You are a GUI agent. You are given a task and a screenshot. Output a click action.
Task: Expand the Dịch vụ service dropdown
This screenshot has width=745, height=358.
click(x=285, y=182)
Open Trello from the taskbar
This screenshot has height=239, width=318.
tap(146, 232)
##############################
**Description of the task:** Could you write out all the data exactly as it is given?

**Response to the task:**
You are a GUI agent. You are given a task and a screenshot. Output a click action.
Task: Expand the Dịch vụ service dropdown
This screenshot has width=745, height=358.
click(x=285, y=182)
Open Trello from the taskbar
This screenshot has height=239, width=318.
tap(146, 232)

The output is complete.